Além disso, busca de objetividade no trato de questões da organização e gestão, mediante coleta de informações reais, sem prejuízo da consideração dos significados subjetivos e culturais. Também se utiliza de acompanhamento dos trabalhos, reorientação de rumos e ações, tomada de decisões.

 

As concepções de gestão escolar refletem diferentes posições politicas e concepções do papel da escola e da formação humana na sociedade. Portanto, o modo como uma escola se organiza e se estrutura tem um caráter pedagógico, ou seja, depende de objetivos mais amplos sobre a relação da escola com a conservação ou transformação social.

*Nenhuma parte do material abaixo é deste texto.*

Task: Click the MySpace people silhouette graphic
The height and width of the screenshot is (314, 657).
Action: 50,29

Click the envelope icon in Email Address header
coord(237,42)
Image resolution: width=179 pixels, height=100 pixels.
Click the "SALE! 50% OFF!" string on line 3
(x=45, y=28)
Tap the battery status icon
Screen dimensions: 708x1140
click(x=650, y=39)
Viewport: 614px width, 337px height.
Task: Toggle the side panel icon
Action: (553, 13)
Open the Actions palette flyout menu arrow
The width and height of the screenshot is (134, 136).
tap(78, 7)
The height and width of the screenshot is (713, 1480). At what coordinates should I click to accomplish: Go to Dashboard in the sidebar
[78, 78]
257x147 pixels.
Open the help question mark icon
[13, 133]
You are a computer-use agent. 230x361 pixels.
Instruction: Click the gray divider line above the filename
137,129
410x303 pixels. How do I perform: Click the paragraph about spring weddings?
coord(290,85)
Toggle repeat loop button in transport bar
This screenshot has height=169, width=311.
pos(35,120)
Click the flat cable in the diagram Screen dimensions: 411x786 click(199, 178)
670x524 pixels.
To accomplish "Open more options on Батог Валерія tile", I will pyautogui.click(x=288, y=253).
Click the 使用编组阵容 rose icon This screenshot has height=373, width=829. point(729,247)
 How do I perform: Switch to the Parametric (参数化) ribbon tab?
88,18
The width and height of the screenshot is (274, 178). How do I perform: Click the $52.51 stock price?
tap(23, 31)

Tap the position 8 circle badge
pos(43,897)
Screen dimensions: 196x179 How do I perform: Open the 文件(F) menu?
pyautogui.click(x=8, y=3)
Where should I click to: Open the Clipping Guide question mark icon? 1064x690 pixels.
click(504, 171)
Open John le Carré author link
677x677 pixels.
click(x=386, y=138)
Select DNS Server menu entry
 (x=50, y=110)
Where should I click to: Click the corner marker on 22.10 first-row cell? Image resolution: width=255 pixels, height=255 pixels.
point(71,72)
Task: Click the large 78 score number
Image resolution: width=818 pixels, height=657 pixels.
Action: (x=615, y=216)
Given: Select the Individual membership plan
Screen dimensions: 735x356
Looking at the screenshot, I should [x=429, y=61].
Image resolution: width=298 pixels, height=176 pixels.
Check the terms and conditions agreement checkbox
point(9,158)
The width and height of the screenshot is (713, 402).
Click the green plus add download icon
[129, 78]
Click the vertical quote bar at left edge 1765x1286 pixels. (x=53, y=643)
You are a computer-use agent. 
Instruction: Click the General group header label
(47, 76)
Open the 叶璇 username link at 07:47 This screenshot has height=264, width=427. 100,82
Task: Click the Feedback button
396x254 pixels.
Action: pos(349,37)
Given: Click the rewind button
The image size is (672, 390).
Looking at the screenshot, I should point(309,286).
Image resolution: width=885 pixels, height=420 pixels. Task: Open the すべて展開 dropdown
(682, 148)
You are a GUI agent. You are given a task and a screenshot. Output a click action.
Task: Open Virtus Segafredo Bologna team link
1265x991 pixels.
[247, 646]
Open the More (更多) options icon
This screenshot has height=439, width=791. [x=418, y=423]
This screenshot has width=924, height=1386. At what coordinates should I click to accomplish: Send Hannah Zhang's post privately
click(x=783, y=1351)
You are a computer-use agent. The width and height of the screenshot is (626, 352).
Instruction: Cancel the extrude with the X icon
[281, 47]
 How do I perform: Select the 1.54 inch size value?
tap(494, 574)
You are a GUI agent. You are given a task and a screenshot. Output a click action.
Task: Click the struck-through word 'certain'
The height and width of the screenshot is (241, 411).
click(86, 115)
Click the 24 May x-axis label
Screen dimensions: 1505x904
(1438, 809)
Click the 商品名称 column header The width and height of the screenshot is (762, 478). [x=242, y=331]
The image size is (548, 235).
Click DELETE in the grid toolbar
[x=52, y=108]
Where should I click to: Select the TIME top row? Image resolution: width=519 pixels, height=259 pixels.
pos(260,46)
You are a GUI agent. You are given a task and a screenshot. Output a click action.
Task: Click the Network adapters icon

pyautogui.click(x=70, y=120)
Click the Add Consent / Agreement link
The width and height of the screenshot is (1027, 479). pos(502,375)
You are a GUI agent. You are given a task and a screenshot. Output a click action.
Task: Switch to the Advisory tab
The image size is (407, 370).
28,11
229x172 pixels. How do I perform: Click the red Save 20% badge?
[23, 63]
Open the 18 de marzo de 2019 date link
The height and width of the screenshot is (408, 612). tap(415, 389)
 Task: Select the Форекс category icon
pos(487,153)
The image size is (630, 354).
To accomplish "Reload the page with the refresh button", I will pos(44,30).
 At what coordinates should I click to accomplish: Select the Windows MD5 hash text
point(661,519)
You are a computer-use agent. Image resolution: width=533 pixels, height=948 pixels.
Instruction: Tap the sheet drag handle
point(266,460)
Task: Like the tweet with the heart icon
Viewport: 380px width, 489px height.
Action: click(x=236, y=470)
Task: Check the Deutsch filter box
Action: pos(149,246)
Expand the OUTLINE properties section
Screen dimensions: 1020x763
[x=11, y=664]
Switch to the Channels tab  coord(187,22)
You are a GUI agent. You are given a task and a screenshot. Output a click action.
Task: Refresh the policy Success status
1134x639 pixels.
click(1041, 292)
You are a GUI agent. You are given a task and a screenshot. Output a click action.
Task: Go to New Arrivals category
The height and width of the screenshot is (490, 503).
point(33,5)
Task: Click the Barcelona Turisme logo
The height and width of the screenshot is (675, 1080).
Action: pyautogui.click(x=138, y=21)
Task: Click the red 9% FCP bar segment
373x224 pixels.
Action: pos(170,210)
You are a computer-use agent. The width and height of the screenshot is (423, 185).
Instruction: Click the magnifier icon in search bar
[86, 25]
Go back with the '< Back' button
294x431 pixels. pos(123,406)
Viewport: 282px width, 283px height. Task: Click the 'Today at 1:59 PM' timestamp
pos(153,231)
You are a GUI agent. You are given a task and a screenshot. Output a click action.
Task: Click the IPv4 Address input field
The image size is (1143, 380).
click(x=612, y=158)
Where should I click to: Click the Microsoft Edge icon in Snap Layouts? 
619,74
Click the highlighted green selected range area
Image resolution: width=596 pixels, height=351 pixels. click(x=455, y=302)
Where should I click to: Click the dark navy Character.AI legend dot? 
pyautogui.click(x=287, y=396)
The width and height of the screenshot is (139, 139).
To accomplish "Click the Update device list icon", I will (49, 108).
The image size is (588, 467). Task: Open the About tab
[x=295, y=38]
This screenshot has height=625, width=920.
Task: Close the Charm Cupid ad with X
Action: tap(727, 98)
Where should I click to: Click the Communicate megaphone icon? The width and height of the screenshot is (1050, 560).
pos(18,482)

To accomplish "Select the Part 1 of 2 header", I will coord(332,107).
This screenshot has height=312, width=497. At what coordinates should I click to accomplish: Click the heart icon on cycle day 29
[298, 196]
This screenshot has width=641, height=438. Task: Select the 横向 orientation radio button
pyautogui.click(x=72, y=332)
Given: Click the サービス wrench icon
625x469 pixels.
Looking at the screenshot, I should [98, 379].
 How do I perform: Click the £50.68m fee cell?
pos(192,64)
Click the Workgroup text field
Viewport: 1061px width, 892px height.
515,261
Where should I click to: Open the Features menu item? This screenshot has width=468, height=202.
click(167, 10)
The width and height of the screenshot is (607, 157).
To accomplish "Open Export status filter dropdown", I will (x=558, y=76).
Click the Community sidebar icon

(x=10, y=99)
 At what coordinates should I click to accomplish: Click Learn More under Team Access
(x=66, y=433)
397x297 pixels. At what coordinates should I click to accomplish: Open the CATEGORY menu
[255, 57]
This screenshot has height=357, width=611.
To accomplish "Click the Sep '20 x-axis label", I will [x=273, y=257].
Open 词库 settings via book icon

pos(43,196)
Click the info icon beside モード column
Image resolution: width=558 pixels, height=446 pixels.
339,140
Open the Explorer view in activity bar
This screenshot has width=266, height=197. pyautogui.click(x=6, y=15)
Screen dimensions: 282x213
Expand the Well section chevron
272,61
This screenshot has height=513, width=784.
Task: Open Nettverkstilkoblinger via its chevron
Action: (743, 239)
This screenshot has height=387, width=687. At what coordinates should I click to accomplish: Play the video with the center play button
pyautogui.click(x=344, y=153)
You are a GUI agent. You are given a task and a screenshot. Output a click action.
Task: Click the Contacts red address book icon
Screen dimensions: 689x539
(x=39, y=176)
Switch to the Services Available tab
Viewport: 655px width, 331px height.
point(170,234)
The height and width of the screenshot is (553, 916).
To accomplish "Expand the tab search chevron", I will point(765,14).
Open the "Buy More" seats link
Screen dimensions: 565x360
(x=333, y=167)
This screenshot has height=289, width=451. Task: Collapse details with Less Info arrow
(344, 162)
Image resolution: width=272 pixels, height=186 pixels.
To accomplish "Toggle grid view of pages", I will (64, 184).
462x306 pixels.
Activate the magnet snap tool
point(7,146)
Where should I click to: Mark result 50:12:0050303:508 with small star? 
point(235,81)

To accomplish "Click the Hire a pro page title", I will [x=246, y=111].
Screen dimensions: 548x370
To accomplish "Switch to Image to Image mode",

A concepção técnico-científica, por exemplo, valoriza o poder e a autoridade, exercidos unilateralmente. Ressalta relações de subordinação e rígidas determinações de funções e, ao supervalorizar a racionalização do trabalho e nome da eficiência e da produtividade, tende a retirar ou, ao menos, diminuir nas pessoas a faculdade de pensar e decidir sobre seu trabalho. (…) Por sua vez, as outras três concepções tem, em comum, uma visão de gestão que se opõe a forma de dominação e subordinação das pessoas e consideram essencial levar em conta os aspectos sociais, políticos e ideológicos, a construção de relações sociais mais humanas e justas, a valorização do trabalho coletivo e participativo.

(LIBÂNEO 2013 , pg 105)

REFERÊNCIAS

LIBÂNEO, José Carlos. Organização e gestão da escola: teoria e prática; 6ª edição, São Paulo, Heccus Editora (2013).